How would you like to be told you’re more likely to go to prison just because your parent(s) did? Or that you are most likely going to perform below average in school due to your parent(s) in prison? Or even that you’re behavioral issues are due to your parents being incarcerated? According to Prison Fellowship, these questions press the children of those incarcerated every day, and we need to do what we can lower their chances of becoming a statistic.

Many programs are already in place to help children feel support from others, yet the biggest gap is their connection to their incarcerated parent- which, if the crime allows, is the best thing to maintain for both the inmate and their child.

     The Department of Health and Human Services also states that depending on the quality of the alternative caregiving and the opportunities to remain in contact with the parent that is incarcerated determines how the child react and behave during the separation. Our goal as rehabilitators is to help the child and the incarcerated parent remain in contact as much as possible (if reasonable with crime) in the hopes to allow the child to live and develop smoothly without missing a parental figure.

    Many of the programs that are happening today are primarily volunteer based, but many are not. For example, “Angel Tree” is an organization the focuses on Prison Fellowship, bringing parents in prison together with their children through Christmas gifts. It is run through Church organizations, where you can apply as a congregation and each get assigned a child. Then, with an average cost of 15$-25$ per child, they are able to send a Christmas gift in honor of the parent in prison. What this program is doing is filling the gaps that may be left from a parent in prison.

    Other volunteer programs promote the connections in prison by recording the parents voices reading books, visitation programs, intervention programs, and others offered depending on the state and prison. We need to make it a priority for these children to remain in contact as much as possible with their incarcerated parents. They need to feel supported in school and their daily lives in such a way that they no longer search for the void they are missing when their parents are away.

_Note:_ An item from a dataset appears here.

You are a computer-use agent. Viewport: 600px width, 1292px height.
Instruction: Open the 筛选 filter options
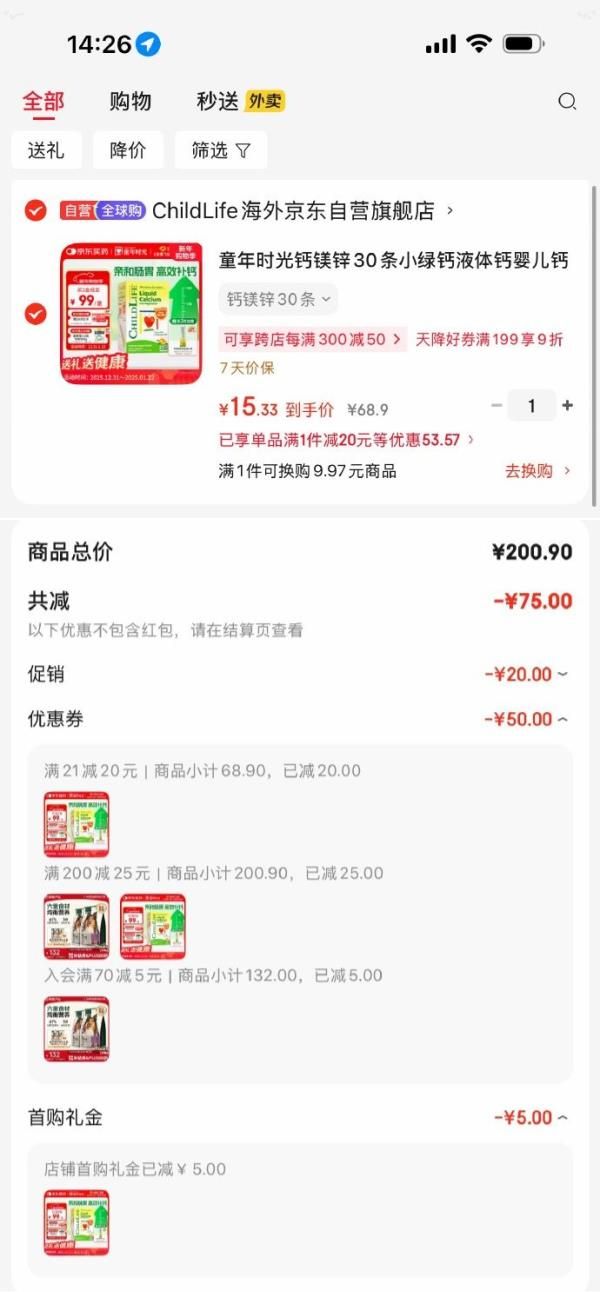[221, 150]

    The bigger picture here is that one of the best and most reliable solutions to both inmates rehabilitative process as well as their children's smooth transition is to simply keep their relationship alive as much as possible. Lowering the difficulty for families to visit, creating an environment comfortable for children when they do visit, and other areas have room for improvement to help these children.

    While their parents are facing time for their own mistakes, why should their children have to suffer as well? We must stop this process of generations suffering for one’s mistake, and help them the one natural way we can- allowing their relationships to thrive while they are separated as much as the law can allow.